Questions around electrification are more practical than they once were. For example, one of the first questions asked at the start of an electrification project is whether the local utility grid can handle an increased load. This is not simply a question of power availability, but of balancing power demand and supply.
Will a grid meet a plant’s energy needs?
This question is trickier than it first appears because the amount of power supplied by the grid, and the amount of power demanded by the process in question, fluctuate over time. Issues arise not because the equipment exceeds the grid’s capacity, but because when multiple pieces of equipment run at peak capacity, it passes a threshold at a time when the grid cannot adequately support the demand.
The increasing loads that electrification projects place on the grid have spurred the call for better demand flexibility. On one hand, utility companies can take a much more moderate approach when it comes to adding generation capacity or making expensive upgrades to the grid. On the other hand, facilities reap the benefits of better cost control and more in-depth data analysis.
This win-win scenario assumes that plants are willing to invest in the kind of power control necessary to implement demand flexibility across processes, and throughout the plant as a whole. Specifically, it requires using modern power controllers that have Predictive Load Management (PLM) capabilities across a network.
Advanced power control
PLM is one of the key technologies for demand flexibility in process power control and consists of two main functions, load balancing (or load sharing) and load shedding. Load balancing involves equally distributing power of different loads to obtain an overall power consumption that is as stable and balanced as possible, eliminating instantaneous peaks and as a result ‘smoothing out’ the power consumption curve. Load shedding involves limiting and shifting the overall energy consumption altogether, or within user-defined priorities.

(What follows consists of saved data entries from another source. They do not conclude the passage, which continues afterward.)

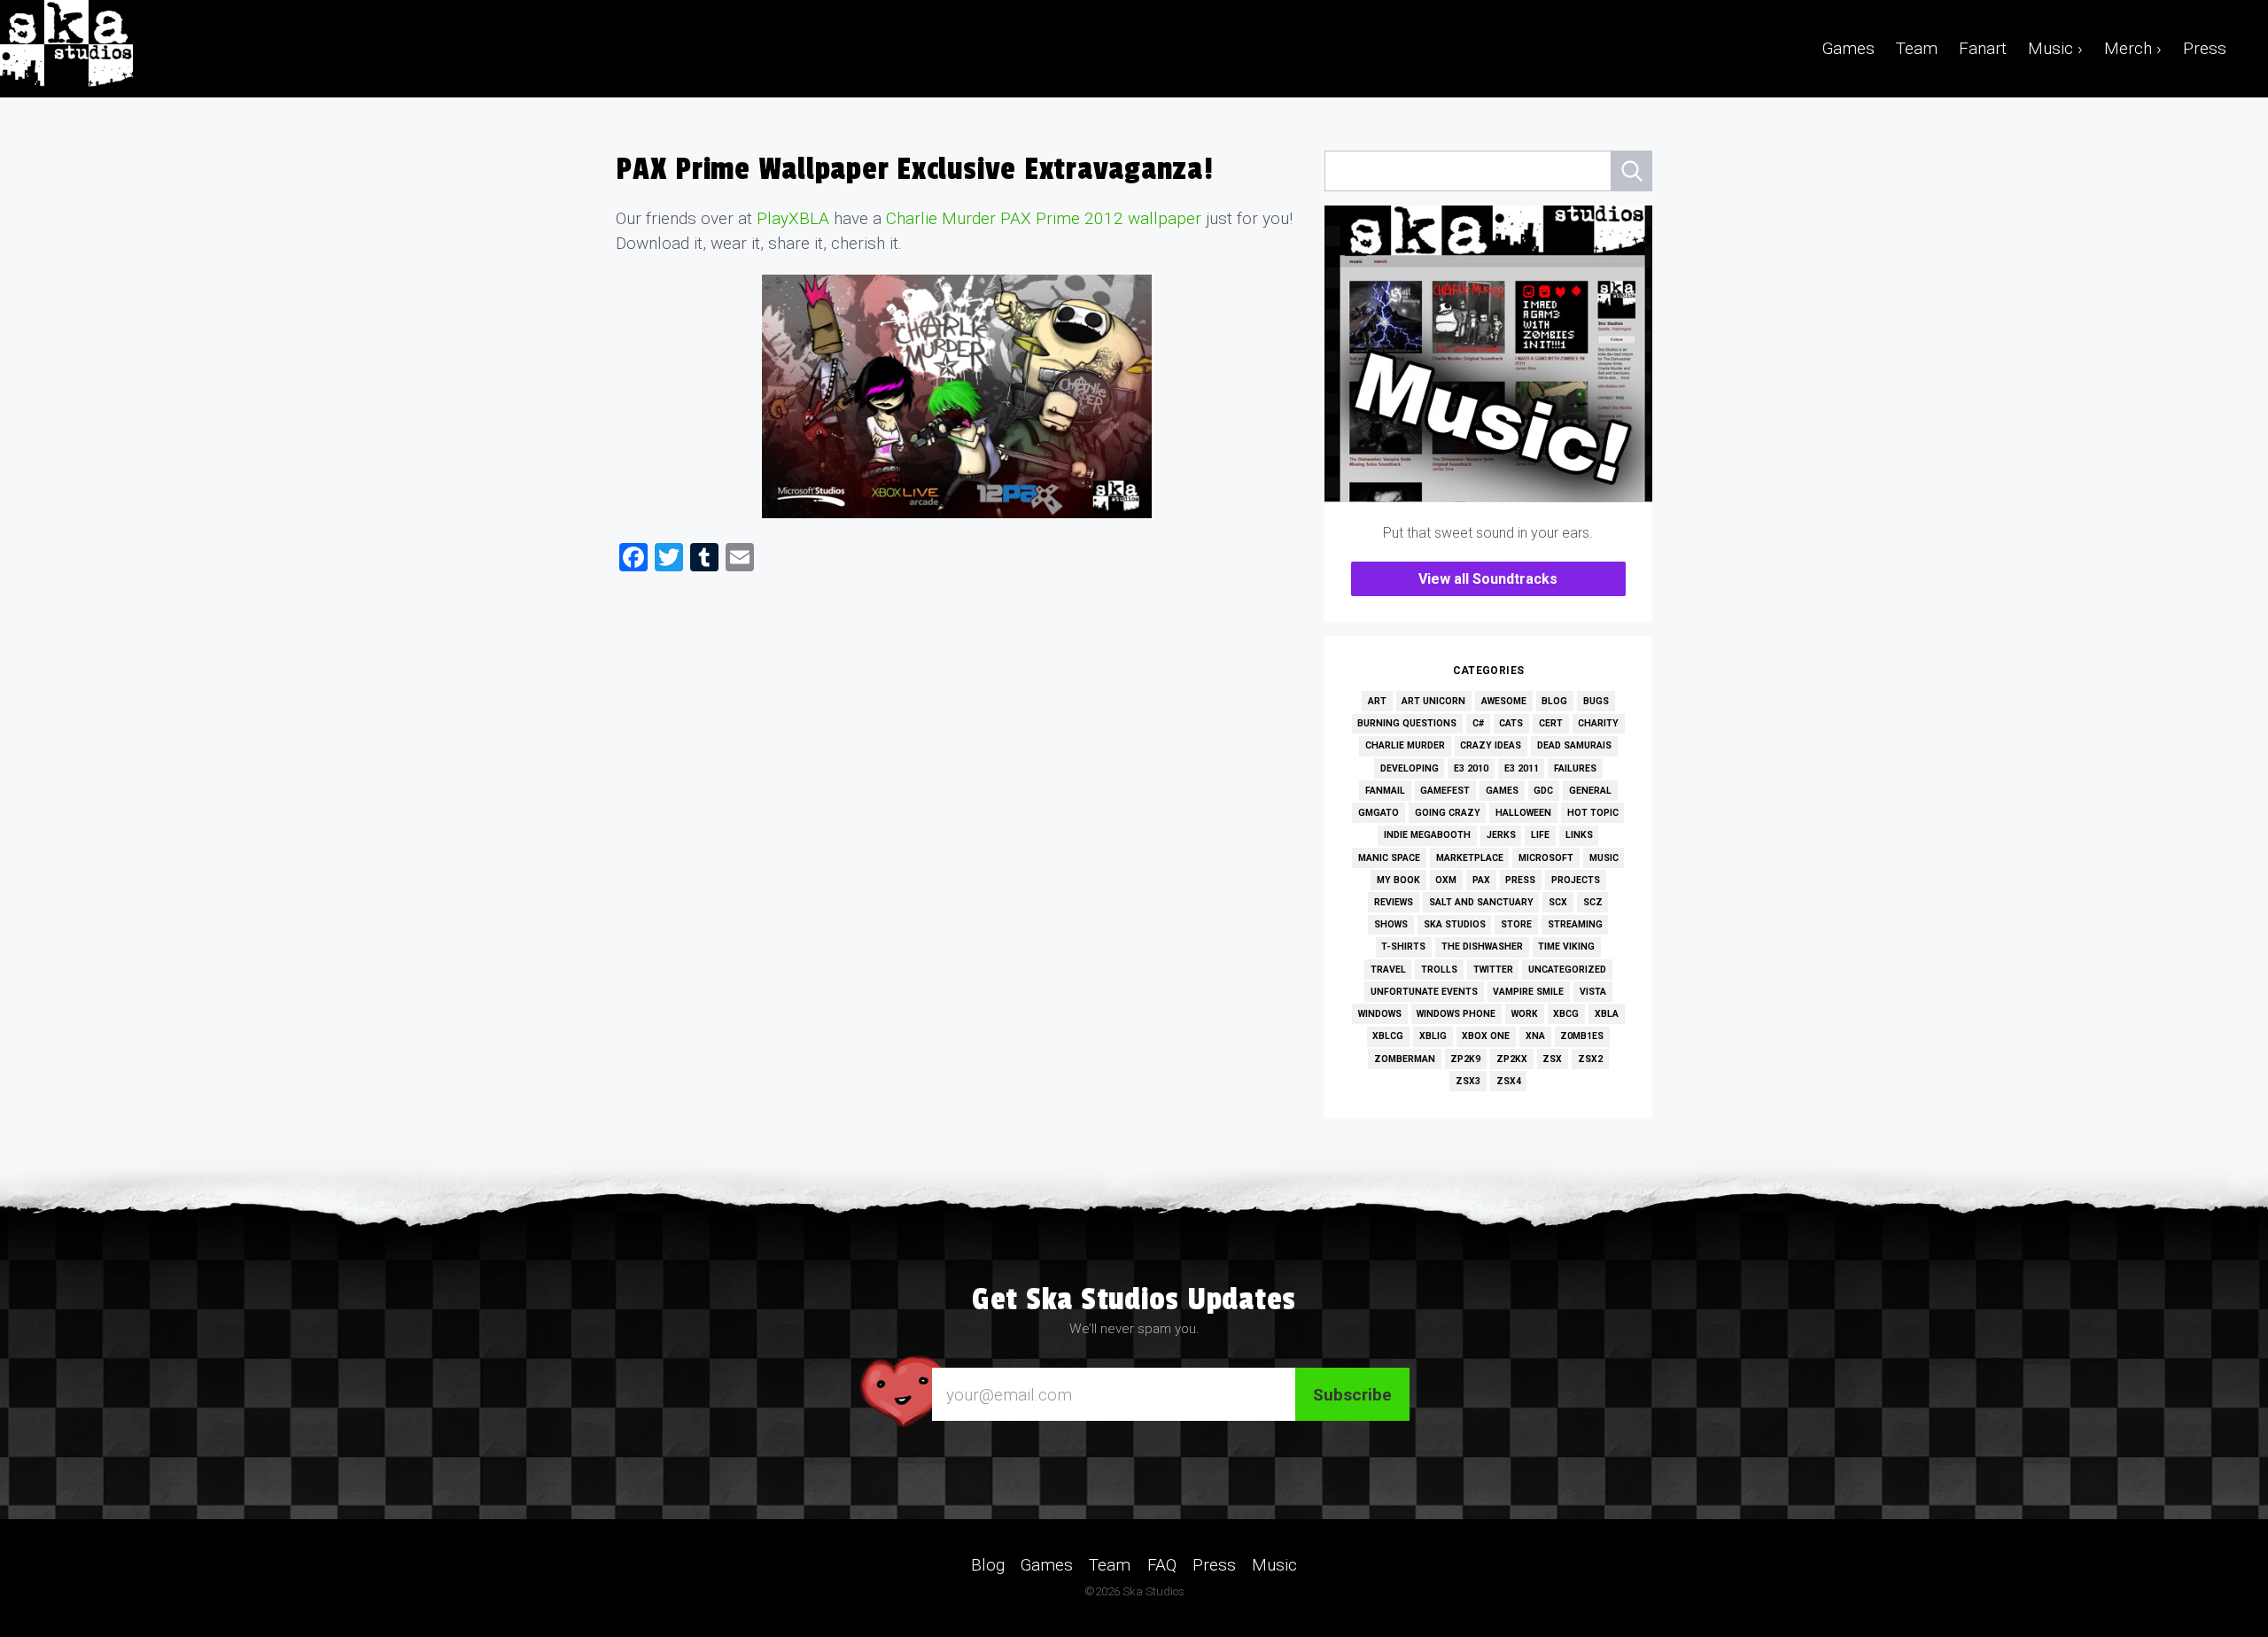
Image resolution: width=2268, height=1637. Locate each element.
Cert (1551, 723)
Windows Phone (1456, 1014)
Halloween (1523, 812)
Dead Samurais (1574, 745)
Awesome (1503, 701)
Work (1524, 1014)
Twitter (1493, 969)
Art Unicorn (1433, 701)
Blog (1554, 701)
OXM (1445, 880)
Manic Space (1389, 858)
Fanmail (1385, 790)
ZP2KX (1511, 1059)
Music (1604, 858)
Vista (1593, 991)
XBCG (1566, 1014)
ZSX (1552, 1059)
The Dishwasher (1482, 946)
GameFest (1445, 790)
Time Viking (1566, 946)
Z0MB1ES (1582, 1036)
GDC (1543, 790)
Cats (1511, 723)
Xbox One (1486, 1036)
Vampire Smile (1528, 991)
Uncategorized (1567, 969)
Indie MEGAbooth (1427, 835)
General (1590, 790)
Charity (1598, 723)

PLM is a feature of many of the SCR power controllers that Watlow manufactures. At the level of a single machine or device, a power controller with PLM can allow an operator to set a power threshold to ensure that the process will never draw power over that threshold. But the true benefit of PLM can be seen when multiple machines are in use and multiple controllers are connected in a network. Then, PLM-equipped controllers can uniformly distribute power loads, ensuring that at any given moment, the overall power is as stable and balanced as possible.
A plant’s process lines
Take for example, a plant that has ten process lines, each of which has a thermal array that draws power. Any individual machine has a power draw limit of 200 kw. However, the plant will receive some hefty charges from the utility company if it exceeds 1,000 kw during its peak period. Without any sort of networking or demand management, in the worst-case scenario, all ten lines could run simultaneously and draw peak power. To be safe, each machine would need to be limited to 100 kw.
Managing demand at the plant level
Alternatively, consider an additional power controller with PLM attached to a network of devices. The controller can set an overall network threshold, which in this case is over 1,000 kw. Now, the individual controllers will synchronise and communicate, providing a level of demand management at the plant level.

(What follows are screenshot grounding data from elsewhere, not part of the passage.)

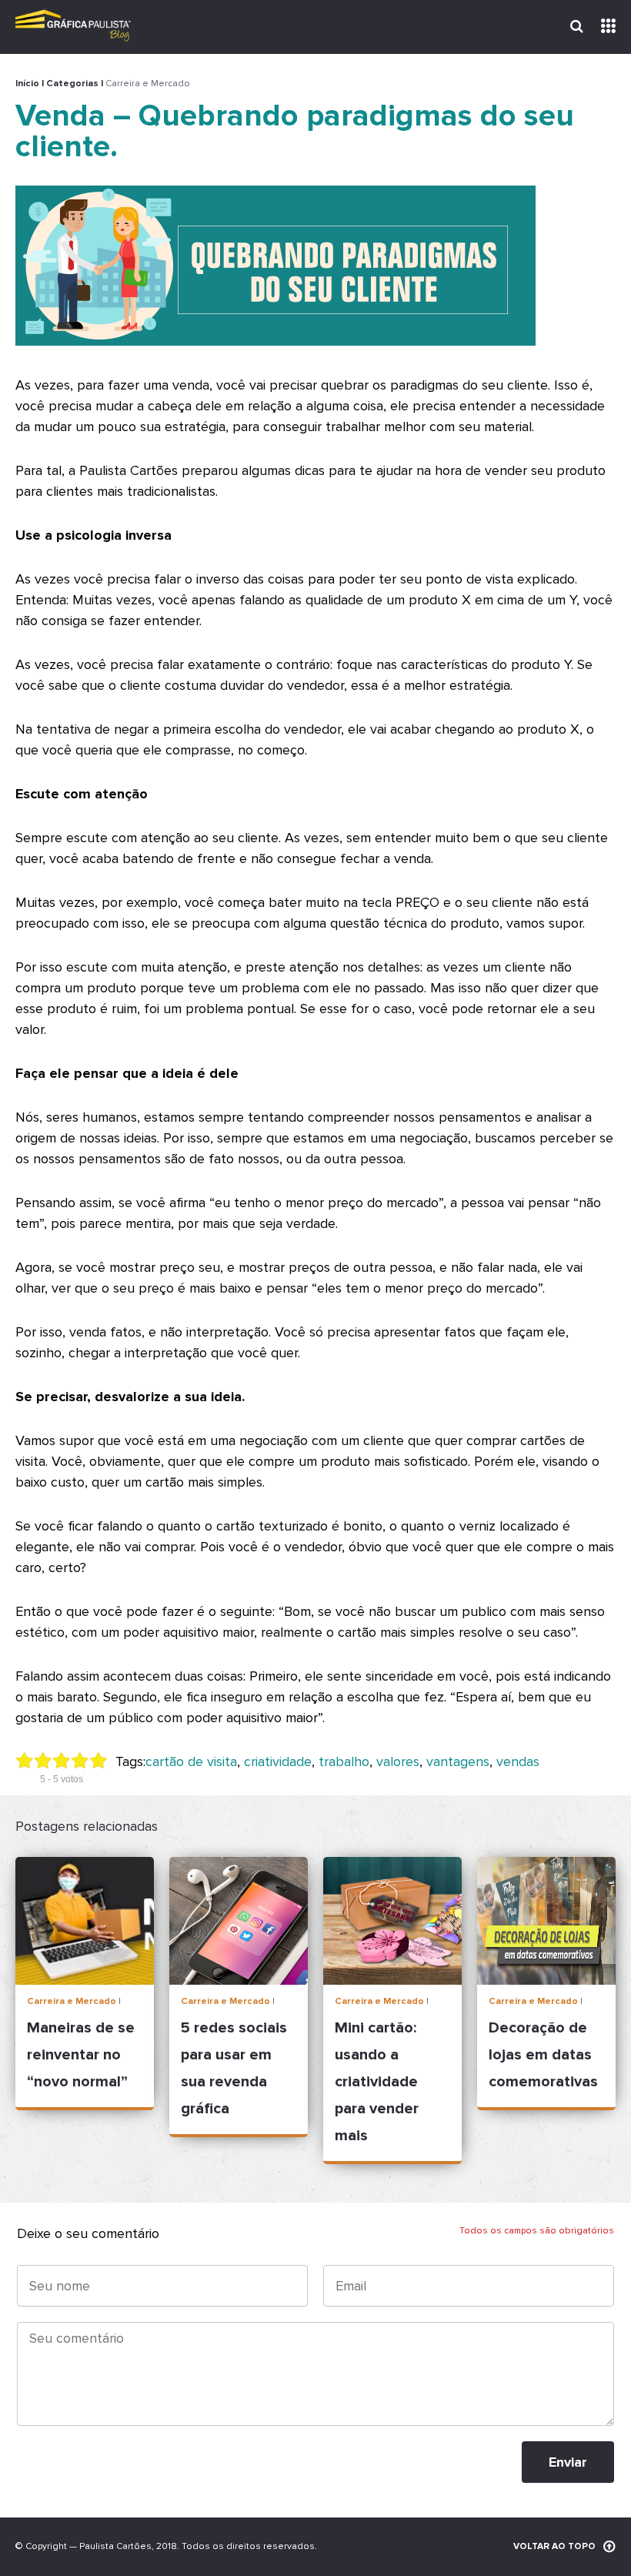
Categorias (72, 83)
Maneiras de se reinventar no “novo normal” (81, 2055)
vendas (517, 1761)
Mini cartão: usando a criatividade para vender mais (377, 2082)
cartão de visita (191, 1761)
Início (27, 83)
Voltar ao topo (554, 2546)
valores (397, 1761)
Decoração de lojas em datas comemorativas (543, 2055)
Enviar (568, 2462)
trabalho (344, 1761)
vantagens (457, 1761)
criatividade (278, 1761)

Without this kind of network capability, engineers are forced to make very cautious and conservative guesses as to what the peak power demands of each machine is separately, and this can effectively limit what the plant is capable of overall. But with networking, it is possible to measure power supply and demand dynamically, allocating power in the most efficient way possible. This helps to achieve the demand flexibility needed, resolving the issue of whether the grid can sustain electrification without decreasing throughput or creating downtime.
Electrification is not as simple as replacing fossil fuels with electric alternatives. In fact, the electrification of processes and process heating requires a change in power management. The issue is not just about power availability, it’s also about finding a balance between power demands and supply availability to enable a smooth transition.